Provided text
-- BEGIN --

# The "Dope" in Rome promoting Gay Sex



## Mad Trapper (Feb 12, 2014)

Well folks, I'm a Catholic and this is disgusting.

https://www.breitbart.com/faith/2019/12/06/vatican-invests-1-1-million-in-steamy-elton-john-biopic/

1.1 million for a Rump Ranger film about Elton John.

I $#!t you not Catholics....... I'm not putting ANYTHING in the basket this Sunday!!!! The communist "Dope" needs to resign first!!!!


----------



## Robie (Jun 2, 2016)

I'm not Catholic and not particularly religious. This Pope needs to go.


----------



## Slippy (Nov 14, 2013)

I know I have come on very strong against Catholics, (my Dad was raised a Catholic and my grandparents on his side were very strong Catholics, Mrs Slippy was also raised Catholic and her parents were also strong Catholics up until recently) but I am with @Mad Trapper on this one.

The evil that this pope has perpetuated into the church is disgusting at best and pure demonic evil if you ask me. I'll pray for my Catholic friends (many of which I would fight on their behalf should they need me) but those who continue to give to the church are akin to the muslimes who give to their mosques knowing full well that their funds go to the plot to murder or enslave infidels.

I know this is a very strong stance but the facts that surround this pope and of course the history of molestation that continues is downright disgusting.


----------



## Chipper (Dec 22, 2012)

After they helped the Nazi killers escape in WW2. Now add in molesting little boys and all the other BS. I'm in total disbelieve and shock that anybody supports those split tongue devils. I don't have a problem with religion if that's your thing but catholics.


----------



## Mad Trapper (Feb 12, 2014)

Chipper said:


> After they helped the Nazi killers escape in WW2. Now add in molesting little boys and all the other BS. I'm in total disbelieve and shock that anybody supports those split tongue devils. I don't have a problem with religion if that's your thing but catholics.


You're wrong about WWII. I have family that lived through Nazis in Poland. They withstood both the Nazis and the Communists/Russians. They are the ONLY European allies I'd count on NOW.

Poland is both the most Catholic, and against Muslim conquest, country in Europe.

Vibiat Jan Sobieski!!! The Polish King who saved Europe, in Vieanna, 1683.

That said, Rome/Popes /Catholic Church are disgusting in promoting and protecting diddelers. I was approached by one of their pedophiles, when I was young, but knew better.

It's not the Catholics, but the rot, sin and evil that has infested their church. This Pope is evil.

I'll still pray to God and Jesus. And go to Church services. But I won't give a penny to the Pope.


----------



## Prepared One (Nov 5, 2014)

I don’t give one rats ass what the NWO pope thinks or says. That is all.


----------



## Annie (Dec 5, 2015)

Mad Trapper said:


> Well folks, I'm a Catholic and this is disgusting.
> 
> https://www.breitbart.com/faith/2019/12/06/vatican-invests-1-1-million-in-steamy-elton-john-biopic/
> 
> ...

-- END --

Extracted information

-- BEGIN --

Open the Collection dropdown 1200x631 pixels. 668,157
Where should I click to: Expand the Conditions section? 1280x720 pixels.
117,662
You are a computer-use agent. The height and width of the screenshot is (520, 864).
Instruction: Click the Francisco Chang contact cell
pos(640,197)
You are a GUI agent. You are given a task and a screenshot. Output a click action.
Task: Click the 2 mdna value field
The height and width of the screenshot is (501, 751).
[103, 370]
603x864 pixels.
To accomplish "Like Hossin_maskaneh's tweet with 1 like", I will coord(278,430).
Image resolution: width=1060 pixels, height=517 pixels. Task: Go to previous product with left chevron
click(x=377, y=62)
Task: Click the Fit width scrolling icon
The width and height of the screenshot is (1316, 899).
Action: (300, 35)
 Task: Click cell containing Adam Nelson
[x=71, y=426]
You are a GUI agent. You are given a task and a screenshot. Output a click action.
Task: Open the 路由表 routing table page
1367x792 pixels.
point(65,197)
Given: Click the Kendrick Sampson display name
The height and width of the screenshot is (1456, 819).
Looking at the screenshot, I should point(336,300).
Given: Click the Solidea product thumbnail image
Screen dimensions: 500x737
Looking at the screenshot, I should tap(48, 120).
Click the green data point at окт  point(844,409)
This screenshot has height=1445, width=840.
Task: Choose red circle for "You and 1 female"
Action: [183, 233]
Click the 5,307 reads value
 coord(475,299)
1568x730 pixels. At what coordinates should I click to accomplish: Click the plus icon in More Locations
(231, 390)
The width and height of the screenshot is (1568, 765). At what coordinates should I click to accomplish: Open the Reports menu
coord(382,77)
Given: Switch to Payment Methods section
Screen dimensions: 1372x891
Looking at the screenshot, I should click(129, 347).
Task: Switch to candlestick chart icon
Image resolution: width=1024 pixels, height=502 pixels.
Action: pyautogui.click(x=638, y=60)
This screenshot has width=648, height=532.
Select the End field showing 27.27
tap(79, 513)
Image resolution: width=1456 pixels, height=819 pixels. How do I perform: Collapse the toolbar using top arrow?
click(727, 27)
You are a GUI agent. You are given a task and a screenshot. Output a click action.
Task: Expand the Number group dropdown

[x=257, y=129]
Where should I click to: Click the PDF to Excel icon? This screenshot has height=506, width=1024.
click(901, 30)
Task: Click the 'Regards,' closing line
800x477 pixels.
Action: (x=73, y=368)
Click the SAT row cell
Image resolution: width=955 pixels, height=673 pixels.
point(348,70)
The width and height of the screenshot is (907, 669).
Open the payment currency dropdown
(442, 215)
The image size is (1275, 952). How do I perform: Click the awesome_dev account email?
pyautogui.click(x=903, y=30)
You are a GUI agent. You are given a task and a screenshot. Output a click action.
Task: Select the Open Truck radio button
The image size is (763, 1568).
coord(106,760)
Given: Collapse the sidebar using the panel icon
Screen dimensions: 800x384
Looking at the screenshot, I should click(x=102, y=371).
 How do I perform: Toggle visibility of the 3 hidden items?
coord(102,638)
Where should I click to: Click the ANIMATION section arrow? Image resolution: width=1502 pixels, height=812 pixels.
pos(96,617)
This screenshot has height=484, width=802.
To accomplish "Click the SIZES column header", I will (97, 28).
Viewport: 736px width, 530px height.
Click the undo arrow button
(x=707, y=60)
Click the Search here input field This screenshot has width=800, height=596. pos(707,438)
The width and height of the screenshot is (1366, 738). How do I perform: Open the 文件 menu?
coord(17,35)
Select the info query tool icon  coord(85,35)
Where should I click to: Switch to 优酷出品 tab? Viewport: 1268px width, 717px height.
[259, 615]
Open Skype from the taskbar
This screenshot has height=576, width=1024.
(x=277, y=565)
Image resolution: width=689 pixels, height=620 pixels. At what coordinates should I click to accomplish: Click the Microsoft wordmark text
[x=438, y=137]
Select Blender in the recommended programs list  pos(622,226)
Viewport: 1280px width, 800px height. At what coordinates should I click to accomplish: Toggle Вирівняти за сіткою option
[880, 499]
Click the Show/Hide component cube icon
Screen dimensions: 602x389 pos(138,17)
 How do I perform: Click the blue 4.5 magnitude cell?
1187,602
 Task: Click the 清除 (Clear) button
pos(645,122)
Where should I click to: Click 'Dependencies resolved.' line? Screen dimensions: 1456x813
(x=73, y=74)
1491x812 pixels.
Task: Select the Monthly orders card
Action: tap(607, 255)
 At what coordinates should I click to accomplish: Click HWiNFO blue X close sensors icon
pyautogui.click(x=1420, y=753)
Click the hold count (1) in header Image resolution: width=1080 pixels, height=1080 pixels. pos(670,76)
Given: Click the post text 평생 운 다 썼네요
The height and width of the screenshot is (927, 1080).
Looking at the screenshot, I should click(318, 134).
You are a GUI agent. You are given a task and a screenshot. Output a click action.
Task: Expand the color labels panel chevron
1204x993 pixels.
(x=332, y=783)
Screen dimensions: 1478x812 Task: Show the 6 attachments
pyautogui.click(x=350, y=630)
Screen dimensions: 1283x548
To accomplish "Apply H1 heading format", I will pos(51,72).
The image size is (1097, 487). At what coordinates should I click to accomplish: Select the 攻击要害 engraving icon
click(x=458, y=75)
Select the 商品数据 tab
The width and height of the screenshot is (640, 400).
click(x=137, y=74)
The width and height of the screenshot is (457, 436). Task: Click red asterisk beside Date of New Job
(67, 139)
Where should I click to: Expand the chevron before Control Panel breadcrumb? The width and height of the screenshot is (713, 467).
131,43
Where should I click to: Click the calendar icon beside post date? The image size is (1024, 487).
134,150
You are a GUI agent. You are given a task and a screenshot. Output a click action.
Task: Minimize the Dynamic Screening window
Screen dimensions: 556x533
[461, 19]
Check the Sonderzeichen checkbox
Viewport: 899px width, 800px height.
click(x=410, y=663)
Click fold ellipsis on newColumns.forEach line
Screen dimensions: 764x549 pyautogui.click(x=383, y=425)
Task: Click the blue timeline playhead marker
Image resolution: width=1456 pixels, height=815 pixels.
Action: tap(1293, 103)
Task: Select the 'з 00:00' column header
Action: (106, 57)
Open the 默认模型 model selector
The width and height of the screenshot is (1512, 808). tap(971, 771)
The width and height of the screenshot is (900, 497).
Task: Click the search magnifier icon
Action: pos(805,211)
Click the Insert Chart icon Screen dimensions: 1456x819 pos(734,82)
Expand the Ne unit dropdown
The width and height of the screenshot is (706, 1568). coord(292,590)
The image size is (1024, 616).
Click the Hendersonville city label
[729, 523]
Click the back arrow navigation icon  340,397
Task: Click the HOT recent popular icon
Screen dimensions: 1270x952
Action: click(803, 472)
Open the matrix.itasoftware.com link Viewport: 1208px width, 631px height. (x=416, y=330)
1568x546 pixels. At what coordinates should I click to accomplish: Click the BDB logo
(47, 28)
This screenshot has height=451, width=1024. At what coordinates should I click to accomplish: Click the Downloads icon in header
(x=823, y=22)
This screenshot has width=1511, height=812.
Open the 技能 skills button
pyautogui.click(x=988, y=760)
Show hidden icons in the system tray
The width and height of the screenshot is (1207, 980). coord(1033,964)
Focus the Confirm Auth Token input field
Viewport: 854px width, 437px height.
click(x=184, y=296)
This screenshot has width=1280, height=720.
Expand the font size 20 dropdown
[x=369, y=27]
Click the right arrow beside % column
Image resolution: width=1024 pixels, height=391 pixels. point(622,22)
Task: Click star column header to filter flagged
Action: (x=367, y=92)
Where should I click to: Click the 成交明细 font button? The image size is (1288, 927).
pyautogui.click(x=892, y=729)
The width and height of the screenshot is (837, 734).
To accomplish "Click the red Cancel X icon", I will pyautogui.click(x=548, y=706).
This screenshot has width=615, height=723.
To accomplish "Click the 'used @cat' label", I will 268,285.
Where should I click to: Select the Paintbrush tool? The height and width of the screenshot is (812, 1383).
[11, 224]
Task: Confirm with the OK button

-- END --

Stated goal 1
Answer these questions using the forum thread:
(a) How much money does Mad Trapper's first post say went to the film about Elton John?
(b) In what year does Mad Trapper say Jan Sobieski saved Europe?
(c) In which country did Mad Trapper's family live through the Nazis?
Stated goal 2
Return the stretch of the forum thread from "Vibiat Jan Sobieski!!!" through "to the Pope.", copied word for word.

Written solution 1
(a) 1.1 million
(b) 1683
(c) Poland

Written solution 2
Vibiat Jan Sobieski!!! The Polish King who saved Europe, in Vieanna, 1683.

That said, Rome/Popes /Catholic Church are disgusting in promoting and protecting diddelers. I was approached by one of their pedophiles, when I was young, but knew better.

It's not the Catholics, but the rot, sin and evil that has infested their church. This Pope is evil.

I'll still pray to God and Jesus. And go to Church services. But I won't give a penny to the Pope.